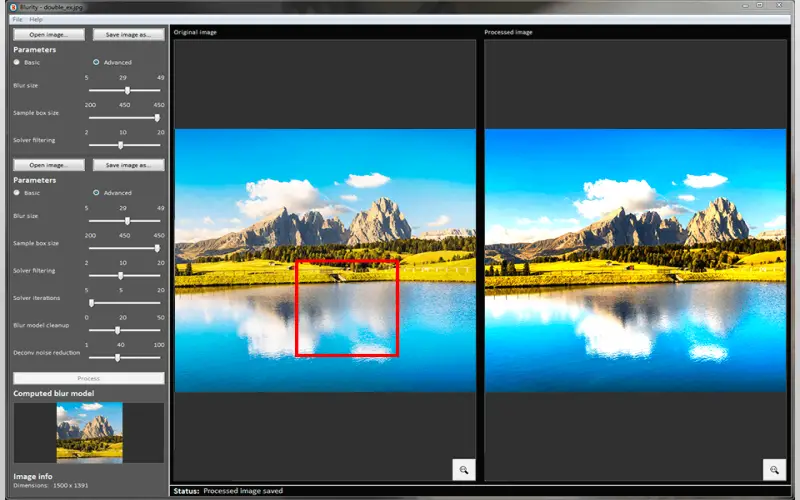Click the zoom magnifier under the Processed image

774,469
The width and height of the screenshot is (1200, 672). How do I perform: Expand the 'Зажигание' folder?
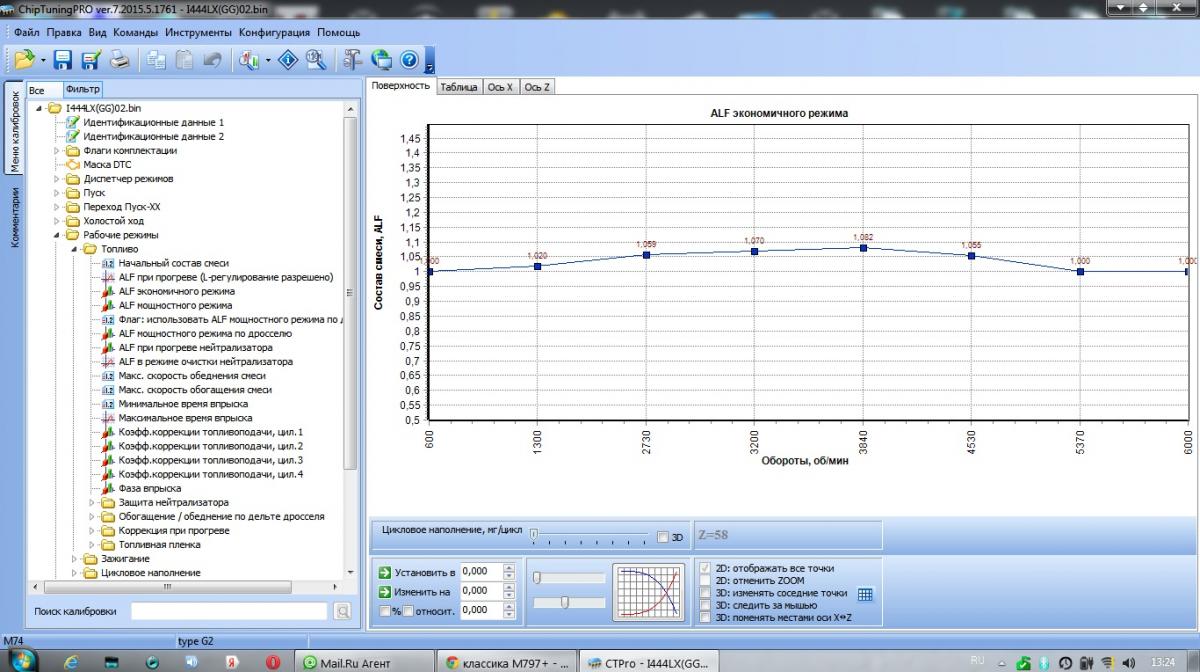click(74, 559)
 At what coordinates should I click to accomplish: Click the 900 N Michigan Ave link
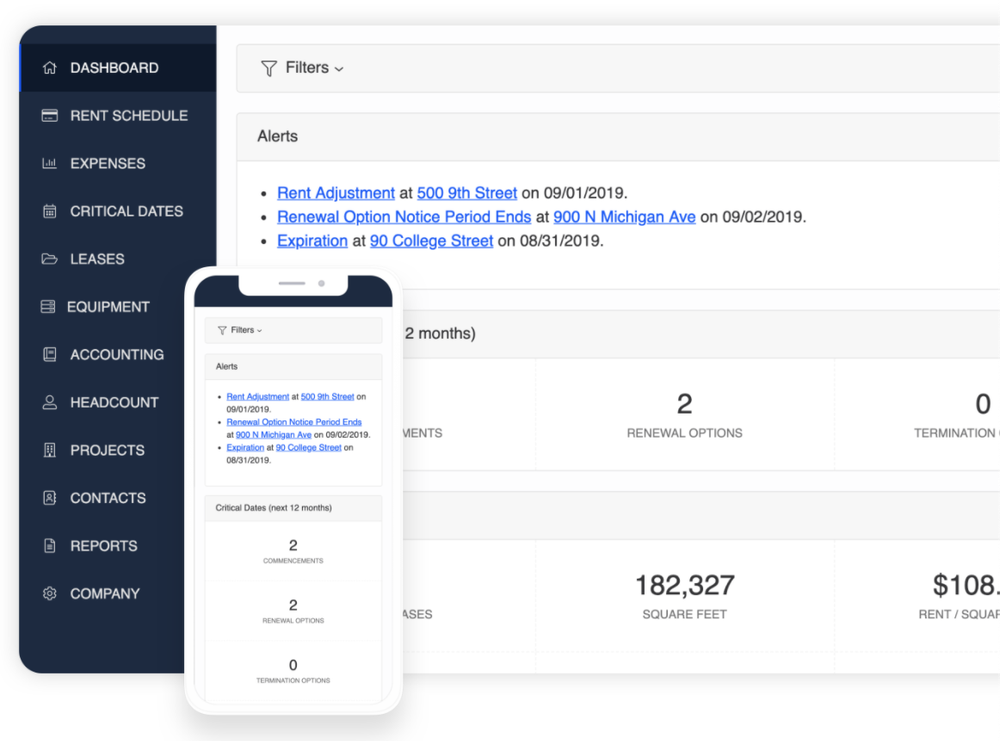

• Exercise brief
Using the records above, extract exactly and only the lines from the one with "The width and" through the final line, inclusive, leaving out pictures.

• Response
The width and height of the screenshot is (1200, 672). How do I perform: Expand the 'Зажигание' folder?
click(74, 559)
 At what coordinates should I click to accomplish: Click the 900 N Michigan Ave link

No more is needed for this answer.